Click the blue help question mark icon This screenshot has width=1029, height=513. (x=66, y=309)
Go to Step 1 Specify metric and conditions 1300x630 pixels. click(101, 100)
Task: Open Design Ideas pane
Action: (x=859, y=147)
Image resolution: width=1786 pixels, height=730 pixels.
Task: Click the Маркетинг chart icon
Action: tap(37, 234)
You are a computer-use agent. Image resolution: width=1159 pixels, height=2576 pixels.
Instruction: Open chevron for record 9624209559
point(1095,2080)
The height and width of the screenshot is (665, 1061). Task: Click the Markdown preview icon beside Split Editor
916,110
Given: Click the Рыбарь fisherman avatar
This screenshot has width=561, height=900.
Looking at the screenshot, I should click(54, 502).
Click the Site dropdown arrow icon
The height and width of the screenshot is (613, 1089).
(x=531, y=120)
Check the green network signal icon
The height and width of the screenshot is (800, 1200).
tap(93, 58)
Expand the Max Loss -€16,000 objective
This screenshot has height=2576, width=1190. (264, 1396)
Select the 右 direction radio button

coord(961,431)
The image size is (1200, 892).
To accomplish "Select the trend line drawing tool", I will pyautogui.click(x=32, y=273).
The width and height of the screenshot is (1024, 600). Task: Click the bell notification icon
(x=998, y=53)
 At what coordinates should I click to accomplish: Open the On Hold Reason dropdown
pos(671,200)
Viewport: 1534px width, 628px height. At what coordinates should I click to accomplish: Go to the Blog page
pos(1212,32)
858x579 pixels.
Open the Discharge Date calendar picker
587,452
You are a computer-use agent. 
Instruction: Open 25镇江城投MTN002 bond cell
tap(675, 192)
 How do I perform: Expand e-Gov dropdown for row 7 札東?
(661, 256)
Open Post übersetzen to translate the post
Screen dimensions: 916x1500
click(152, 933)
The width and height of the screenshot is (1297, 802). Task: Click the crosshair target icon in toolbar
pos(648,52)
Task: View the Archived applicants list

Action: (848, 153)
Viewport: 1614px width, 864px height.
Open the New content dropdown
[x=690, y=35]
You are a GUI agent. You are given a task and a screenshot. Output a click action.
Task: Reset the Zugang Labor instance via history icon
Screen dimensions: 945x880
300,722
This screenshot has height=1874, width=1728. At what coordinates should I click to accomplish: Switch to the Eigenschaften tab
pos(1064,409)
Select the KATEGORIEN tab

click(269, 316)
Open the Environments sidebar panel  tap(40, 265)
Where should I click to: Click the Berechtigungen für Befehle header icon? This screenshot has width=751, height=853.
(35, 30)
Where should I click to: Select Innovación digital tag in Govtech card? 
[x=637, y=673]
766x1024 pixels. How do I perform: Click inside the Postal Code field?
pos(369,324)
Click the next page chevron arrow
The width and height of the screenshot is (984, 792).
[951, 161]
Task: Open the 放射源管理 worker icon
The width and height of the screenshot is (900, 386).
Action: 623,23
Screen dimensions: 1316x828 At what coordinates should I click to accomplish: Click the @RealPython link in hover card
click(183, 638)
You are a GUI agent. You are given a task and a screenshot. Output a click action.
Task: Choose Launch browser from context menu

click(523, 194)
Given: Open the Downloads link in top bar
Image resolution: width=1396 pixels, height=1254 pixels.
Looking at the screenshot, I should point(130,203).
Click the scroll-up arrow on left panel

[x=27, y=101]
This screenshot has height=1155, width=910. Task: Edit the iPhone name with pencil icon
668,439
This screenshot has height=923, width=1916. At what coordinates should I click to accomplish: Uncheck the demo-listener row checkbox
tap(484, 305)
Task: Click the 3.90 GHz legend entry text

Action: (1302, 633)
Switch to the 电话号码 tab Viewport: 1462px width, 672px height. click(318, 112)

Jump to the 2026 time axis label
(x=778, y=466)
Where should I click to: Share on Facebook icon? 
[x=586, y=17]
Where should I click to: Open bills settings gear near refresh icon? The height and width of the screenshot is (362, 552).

• • • • •

Retype everything in the material above exactly.

Click the blue help question mark icon This screenshot has width=1029, height=513. (x=66, y=309)
Go to Step 1 Specify metric and conditions 1300x630 pixels. click(101, 100)
Task: Open Design Ideas pane
Action: (x=859, y=147)
Image resolution: width=1786 pixels, height=730 pixels.
Task: Click the Маркетинг chart icon
Action: tap(37, 234)
You are a computer-use agent. Image resolution: width=1159 pixels, height=2576 pixels.
Instruction: Open chevron for record 9624209559
point(1095,2080)
The height and width of the screenshot is (665, 1061). Task: Click the Markdown preview icon beside Split Editor
916,110
Given: Click the Рыбарь fisherman avatar
This screenshot has width=561, height=900.
Looking at the screenshot, I should click(54, 502).
Click the Site dropdown arrow icon
The height and width of the screenshot is (613, 1089).
(x=531, y=120)
Check the green network signal icon
The height and width of the screenshot is (800, 1200).
tap(93, 58)
Expand the Max Loss -€16,000 objective
This screenshot has height=2576, width=1190. (264, 1396)
Select the 右 direction radio button

coord(961,431)
The image size is (1200, 892).
To accomplish "Select the trend line drawing tool", I will pyautogui.click(x=32, y=273).
The width and height of the screenshot is (1024, 600). Task: Click the bell notification icon
(x=998, y=53)
 At what coordinates should I click to accomplish: Open the On Hold Reason dropdown
pos(671,200)
Viewport: 1534px width, 628px height. At what coordinates should I click to accomplish: Go to the Blog page
pos(1212,32)
858x579 pixels.
Open the Discharge Date calendar picker
587,452
You are a computer-use agent. 
Instruction: Open 25镇江城投MTN002 bond cell
tap(675, 192)
 How do I perform: Expand e-Gov dropdown for row 7 札東?
(661, 256)
Open Post übersetzen to translate the post
Screen dimensions: 916x1500
click(152, 933)
The width and height of the screenshot is (1297, 802). Task: Click the crosshair target icon in toolbar
pos(648,52)
Task: View the Archived applicants list

Action: (848, 153)
Viewport: 1614px width, 864px height.
Open the New content dropdown
[x=690, y=35]
You are a GUI agent. You are given a task and a screenshot. Output a click action.
Task: Reset the Zugang Labor instance via history icon
Screen dimensions: 945x880
300,722
This screenshot has height=1874, width=1728. At what coordinates should I click to accomplish: Switch to the Eigenschaften tab
pos(1064,409)
Select the KATEGORIEN tab

click(269, 316)
Open the Environments sidebar panel  tap(40, 265)
Where should I click to: Click the Berechtigungen für Befehle header icon? This screenshot has width=751, height=853.
(35, 30)
Where should I click to: Select Innovación digital tag in Govtech card? 
[x=637, y=673]
766x1024 pixels. How do I perform: Click inside the Postal Code field?
pos(369,324)
Click the next page chevron arrow
The width and height of the screenshot is (984, 792).
[951, 161]
Task: Open the 放射源管理 worker icon
The width and height of the screenshot is (900, 386).
Action: 623,23
Screen dimensions: 1316x828 At what coordinates should I click to accomplish: Click the @RealPython link in hover card
click(183, 638)
You are a GUI agent. You are given a task and a screenshot. Output a click action.
Task: Choose Launch browser from context menu

click(523, 194)
Given: Open the Downloads link in top bar
Image resolution: width=1396 pixels, height=1254 pixels.
Looking at the screenshot, I should point(130,203).
Click the scroll-up arrow on left panel

[x=27, y=101]
This screenshot has height=1155, width=910. Task: Edit the iPhone name with pencil icon
668,439
This screenshot has height=923, width=1916. At what coordinates should I click to accomplish: Uncheck the demo-listener row checkbox
tap(484, 305)
Task: Click the 3.90 GHz legend entry text

Action: (1302, 633)
Switch to the 电话号码 tab Viewport: 1462px width, 672px height. click(318, 112)

Jump to the 2026 time axis label
(x=778, y=466)
Where should I click to: Share on Facebook icon? 
[x=586, y=17]
Where should I click to: Open bills settings gear near refresh icon? The height and width of the screenshot is (362, 552).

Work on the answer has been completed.